## WRITTEN REQUEST
In the lines below, change every "screenshot" to "screen capture" and leave all other text as it is.

# Start of TASK DATA

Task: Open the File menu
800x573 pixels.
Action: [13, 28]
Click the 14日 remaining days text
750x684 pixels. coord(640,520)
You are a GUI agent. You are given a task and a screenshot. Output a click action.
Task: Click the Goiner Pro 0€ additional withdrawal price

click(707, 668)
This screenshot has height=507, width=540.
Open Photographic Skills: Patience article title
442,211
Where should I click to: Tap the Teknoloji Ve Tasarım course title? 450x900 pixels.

# End of TASK DATA

## EXERCISE OUTPUT
Task: Open the File menu
800x573 pixels.
Action: [13, 28]
Click the 14日 remaining days text
750x684 pixels. coord(640,520)
You are a GUI agent. You are given a task and a screen capture. Output a click action.
Task: Click the Goiner Pro 0€ additional withdrawal price

click(707, 668)
This screen capture has height=507, width=540.
Open Photographic Skills: Patience article title
442,211
Where should I click to: Tap the Teknoloji Ve Tasarım course title? 450x900 pixels.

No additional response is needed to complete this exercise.